Clara Brugada Molina was sworn in as mayor of Mexico City on Saturday, becoming just the second popularly-elected female leader of the national capital.
The 61-year-old former mayor of the Mexico City borough of Iztapalapa will serve a six-year term.
Brugada was elected mayor on a Morena party ticket, attracting almost 52% of the vote in a three-person contest on June 2.
Morena, the party founded by former President Andrés Manuel López Obrador, first came to power in Mexico City after the election of Claudia Sheinbaum as mayor in the 2018 election.
Martí Batres replaced Sheinbaum in June 2023 after she stepped down to pursue the Morena nomination for the presidential election.
Sheinbaum, who became Mexico’s first female president last Tuesday, attended Brugada’s inauguration ceremony at the Mexico City Congress.
In her first speech as mayor, Brugada pledged to work with the president to “build the second story of the transformation” of Mexico.

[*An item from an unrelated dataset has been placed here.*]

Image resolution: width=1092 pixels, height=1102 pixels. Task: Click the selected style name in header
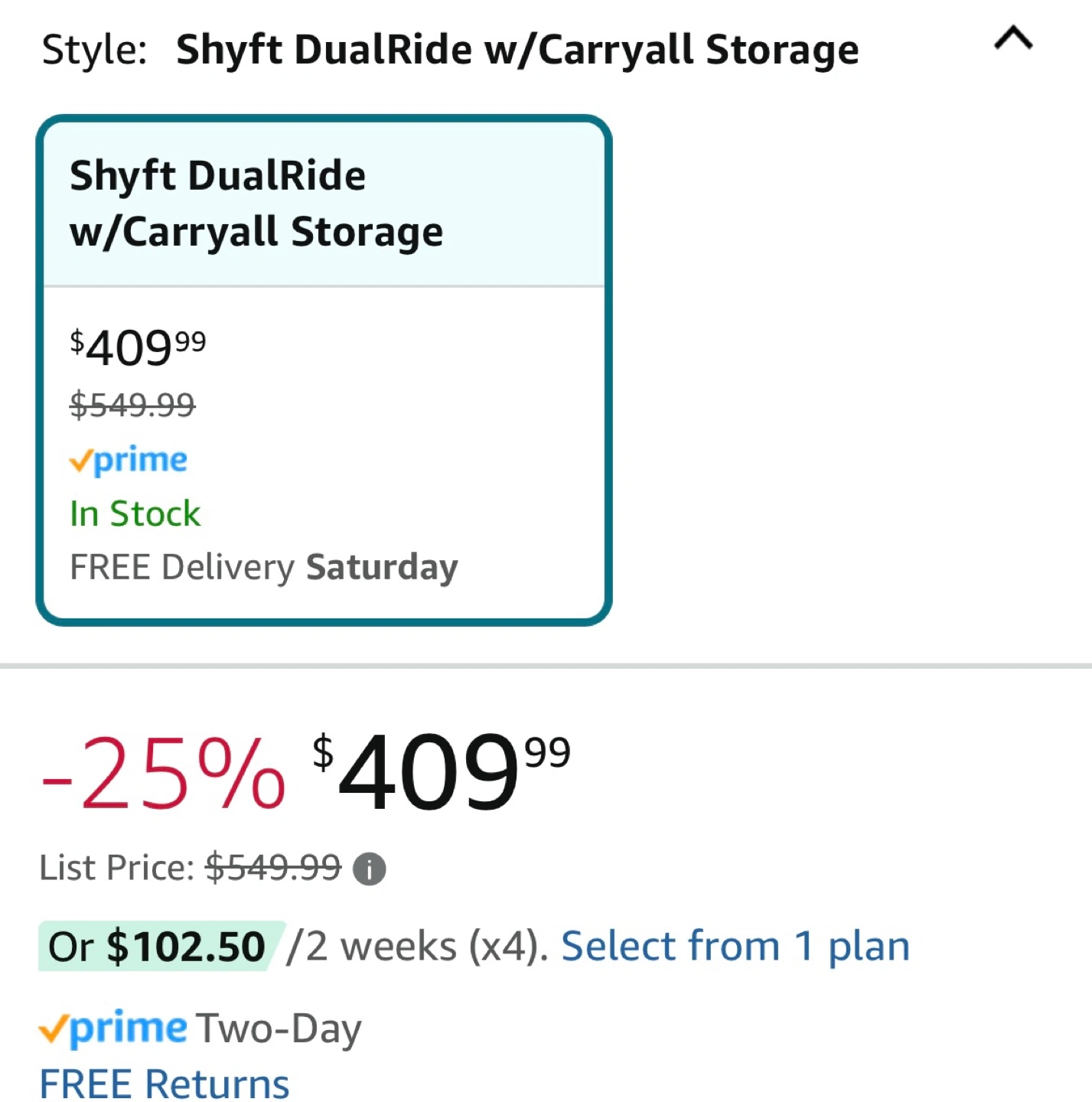point(517,51)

That was a reference to the so-called “fourth transformation” initiated by López Obrador, who asserted that the change he was bringing to Mexico was on a par with events such as independence from Spain and the Mexican Revolution.
“We will continue honoring the legacy that Andrés Manuel López Obrador has left us,” Brugada said.
The new mayor said that she wouldn’t “fail” or “disappoint” the people of Mexico City.
“I assume the great responsibility of governing for the well-being and prosperity of this city and its residents,” she said.
The mayor also pledged to “govern for everyone” and to “attend to the big challenges of the metropolis, such as water, security, poverty, air [quality], transport and gender equality.”
“… Mexico City voted for a progressive and democratic [political] project, for a leftist project that is openly feminist, anti-classist and anti-racist. It voted for a project that is determined to change social, territorial, economic and gender inequalities,” she said.
Brugada will lead a city of 9.2 million people spread across 16 boroughs. She promised to work with the mayors of all the boroughs on the problems “that affect the citizens” of Mexico’s largest city.
“We’re going to co-govern this city … without worrying about the party origin [of the borough mayors],” she said.
In addition to Sheinbaum, the new mayor will have an ally in Morena party Governor Delfina Gómez of México state, where more than half of greater Mexico City’s 22.5 million residents live.
During the campaign leading up to the June 2 mayoral election, Brugada pledged to work with Sheinbaum and Gómez to solve Mexico City’s water scarcity problem.
She said she would allocate “billions of pesos” to water projects in the capital, where many residents don’t have running water in their homes and depend on deliveries from trucks known as pipas.
The mayor is perhaps best known for her “utopía” community center projects in Iztapalapa, which provide free athletic, recreation and education opportunities in the disadvantaged borough.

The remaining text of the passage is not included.